El primer plano es revelador: una especie de premonición fotográfica que anuncia el tono que   impregnará el argumento de la ópera prima de Joshua Gil; el fuego como brújula de lo que acontece en este surreal país llamado México. Al lirismo visual inicial se añaden dos ancianos, quienes se presentan como los protagonistas de la historia en cuestión, además de una antagonista invisible -en apariencia- consistente en la maldad de la que habla el título, la cual es materializada en los síntomas de la podredumbre social nacional actual: olvido; marginación; miseria material y moral; agonía física; cansancio y; un futuro oscuro e incierto.

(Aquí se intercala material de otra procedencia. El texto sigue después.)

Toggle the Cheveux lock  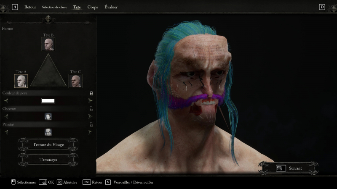[91, 109]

El primer largometraje del poblano Joshua Gil presenta una apuesta arriesgada para un mercado voluble, donde muchos espectadores prefieren, en diversas ocasiones, las historias obvias y fáciles de digerir, mayormente complacientes, impuestas por Hollywood. “La Maldad” es una cinta visceral, diferente, antiparadigmática, que se constituye en el documento catártico perfecto para expresar la amalgama de emociones infinitas, intensas, a través de las cuales el director percibe y procesa tanto una historia familiar como la historia colectiva del país en el que vive.

El riesgo es innegable, más notable, al atreverse a darnos una narración híbrida, la cual nos muestra una ficción documentada o un documental ficcionado; el orden de los factores no importa, porque no se altera la calidad del producto entregado. Joshua logra plasmar un análisis social hecho a partir de un micro análisis íntimo de dos viejos cuyas arrugas pueden simbolizar, sin problema alguno, el recorrido maltrecho en el tiempo de una nación con los sueños estancados y las ambiciones cercenadas por la amnesia comunal.

Sirva entonces “La maldad” como un cuento grato de atestiguar, cobijado por su gran manufactura técnica (fotografía y diseño sonoro de primerísimo nivel) y el innegable carisma innato de uno de sus protagonistas, sin restarle importancia al contrapeso emocional que imprime el otro de sus personajes principales. “La maldad” es una crónica que sorprende, que duele y que arde al mismo tiempo; es una evidencia del futuro prometedor de un cineasta joven y provinciano, que siente y que sueña alto, en contraste con una historia que transita por los laberintos más profundos de la decadencia individual.